Investigators have discovered that two genetic variants linked to a high risk of Alzheimer’s disease (AD) trigger a damaging inflammatory reaction in the brain’s immune cells, especially in females, when studied in a preclinical model.
Researchers from Weill Cornell Medicine have found that certain genetic factors that heighten the risk of Alzheimer’s disease (AD) combine to provoke a detrimental inflammatory response within the immune cells of the brain, predominantly affecting females, in a preclinical setting.
The research, released on September 30 in Neuron, highlights the necessity of considering gender differences in Alzheimer’s studies—an approach that may ultimately lead to more targeted and effective treatments.
AD impacts millions globally, with a significant disproportion noted in women—nearly double the number of females are diagnosed compared to males. To enhance treatment methods, researchers are investigating the underlying reasons for these differences in susceptibility. Prior research has indicated that the APOE4 gene variant amplifies AD risk more significantly in women than in men. The current study focused on how cellular processes are disrupted when both APOE4 and a variant of the TREM2 gene are present in females, both of which are known to increase AD risk. As these genes play multiple roles in cellular function, understanding how these specific variants contribute to disease vulnerability has been challenging.
“Even though these are two of the most significant AD risk factors, there is limited understanding of how they increase the likelihood of developing the disease, and they haven’t been frequently studied together,” explained senior author Dr. Li Gan, who leads the Helen and Robert Appel Alzheimer’s Disease Research Institute and holds the Burton P. and Judith B. Resnick Distinguished Professorship in Neurodegenerative Diseases at Weill Cornell Medicine. “We aimed to combine these risk factors to identify the pathways that are altered when the risk of developing the disease is heightened.”
Dr. Gan and her team, which included lead author Dr. Gillian Carling, who was a graduate student at Weill Cornell Medicine at that time, created mouse models for AD that incorporated human versions of the APOE4 and TREM2 R47H variants, the latter being a rare variant that increases AD risk by 2-4.5 times. The mice were also genetically modified to develop tau protein clumps, which are prevalent in AD and strongly linked to memory loss in patients. To determine how these genetic factors affected brain health, they examined the mice at 9-10 months of age, approximately equivalent to middle age for humans.
The study revealed that female mice carrying both APOE4 and TREM2 R47H exhibited notable damage in the brain region critical for thinking and memory, unlike their male counterparts.
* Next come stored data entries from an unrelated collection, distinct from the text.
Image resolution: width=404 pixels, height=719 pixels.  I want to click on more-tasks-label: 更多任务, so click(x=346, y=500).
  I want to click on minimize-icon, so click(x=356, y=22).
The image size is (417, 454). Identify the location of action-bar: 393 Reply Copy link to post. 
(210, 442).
This damage was characterized by more extensive tau protein aggregation compared to mice lacking these genetic combinations.
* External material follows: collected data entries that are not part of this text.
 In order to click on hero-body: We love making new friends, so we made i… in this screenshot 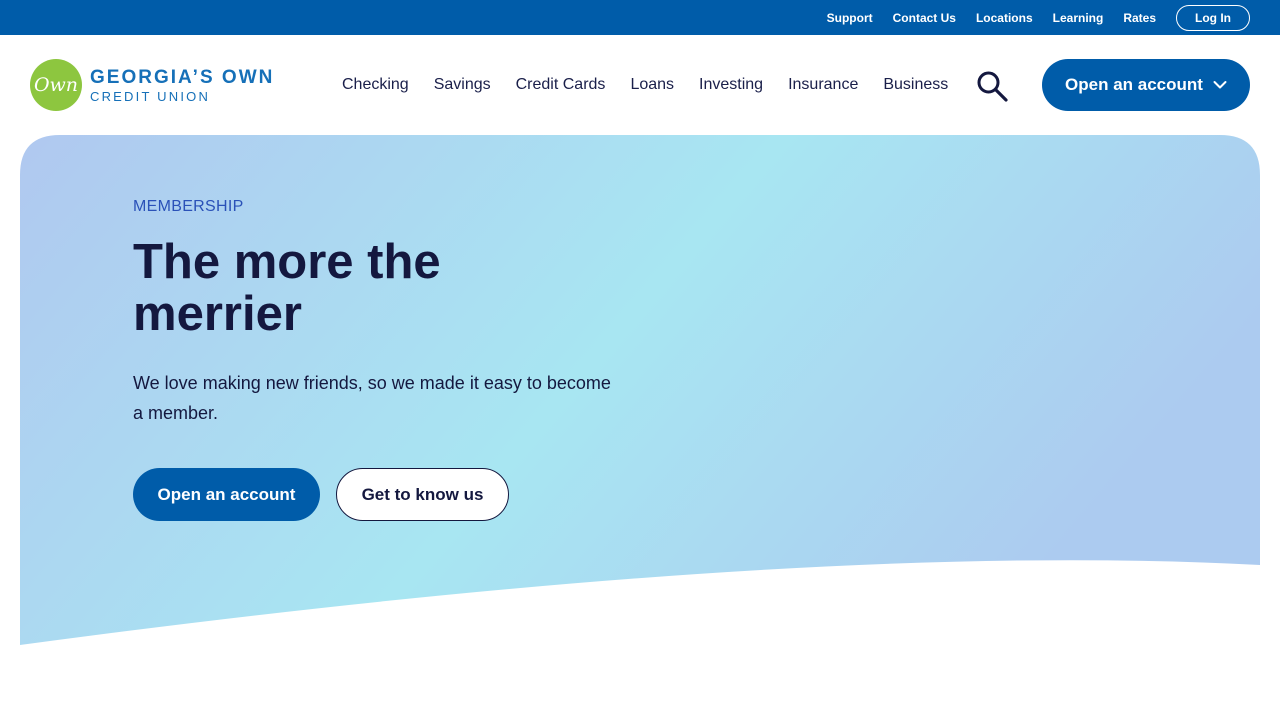, I will do `click(372, 398)`.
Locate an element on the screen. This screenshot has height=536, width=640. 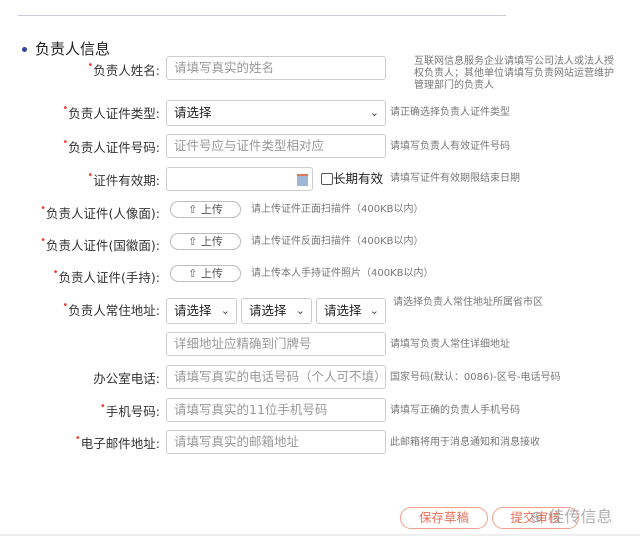
id-front-label: •负责人证件(人像面): is located at coordinates (100, 212).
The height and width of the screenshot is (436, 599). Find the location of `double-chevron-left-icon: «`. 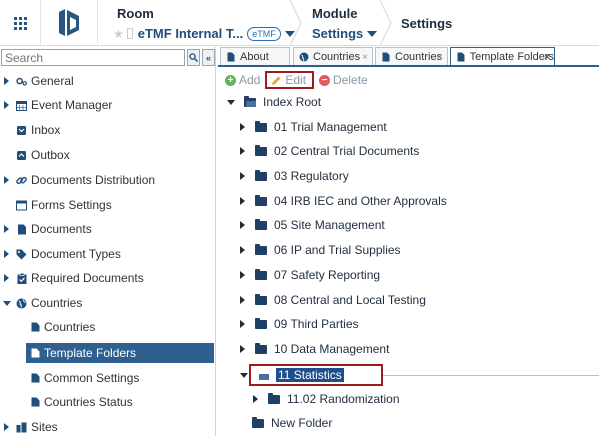

double-chevron-left-icon: « is located at coordinates (208, 58).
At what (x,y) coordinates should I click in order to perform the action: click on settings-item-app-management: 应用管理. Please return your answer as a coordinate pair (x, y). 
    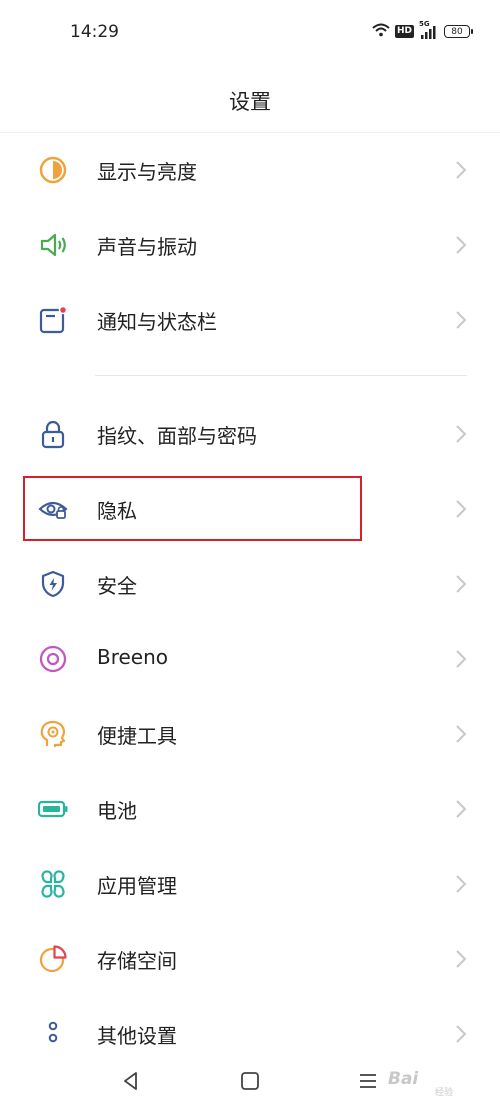
    Looking at the image, I should click on (250, 884).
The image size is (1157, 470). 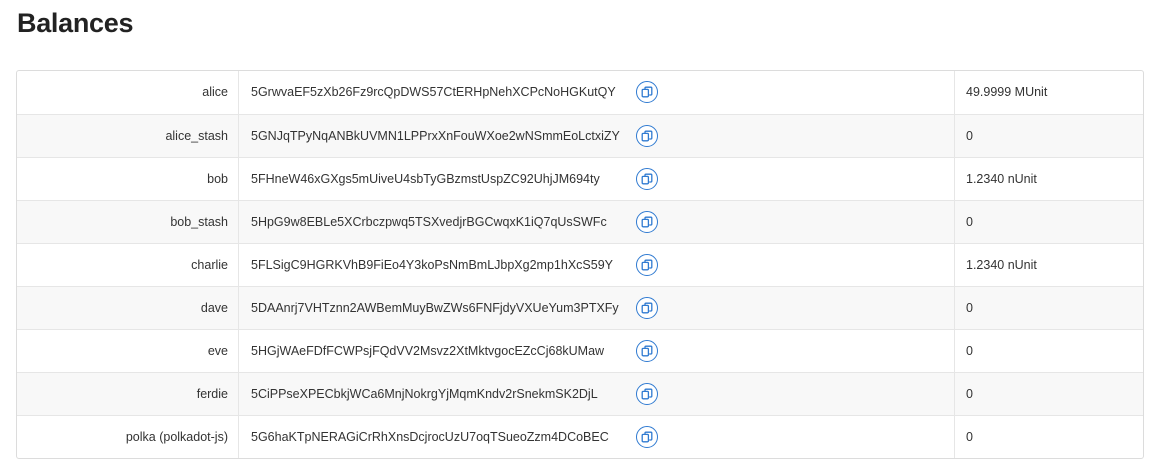 What do you see at coordinates (128, 393) in the screenshot?
I see `account-name: ferdie` at bounding box center [128, 393].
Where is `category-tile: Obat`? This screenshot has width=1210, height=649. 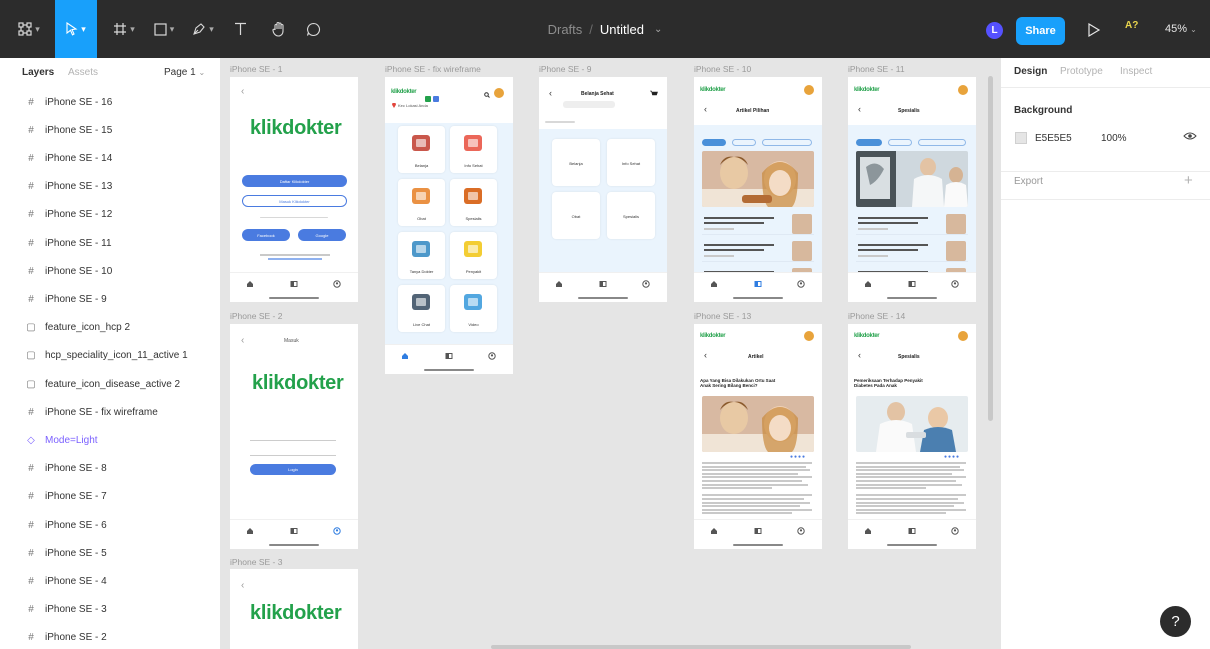 category-tile: Obat is located at coordinates (576, 216).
The research team attributed the damage observed in female brains to immune cells known as microglia. Under normal circumstances, microglia protect the brain, but in this instance, they became “senescent,” meaning they aged and lost their functionality. Instead of eliminating damaged cells and protein aggregates, these dysfunctional microglia remained in place and released inflammatory substances via a pathway known as cGAS-STING. Significantly, the study noted that these harmful outcomes were more pronounced in female mice, supporting existing evidence that APOE4 presents a stronger risk for women than men.
“Our study indicated that when both Alzheimer’s risk factors are present in females with tau aggregates, the cGAS-STING pathway is significantly activated,” Dr. Carling highlighted. By inhibiting this harmful pathway, the researchers were able to reduce detrimental inflammatory factors and reverse aging-related changes in microglia.
The findings of this study emphasize the necessity of accounting for sex differences in Alzheimer’s research and treatment, according to the researchers, as the disease may evolve differently in men and women, potentially requiring customized treatment strategies, as noted by Dr. Gan.
By examining the immune pathways like cGAS-STING in the advancement of Alzheimer’s—especially in those with high-risk genetic variants—the researchers aspire to pave the way for new treatment and preventive strategies.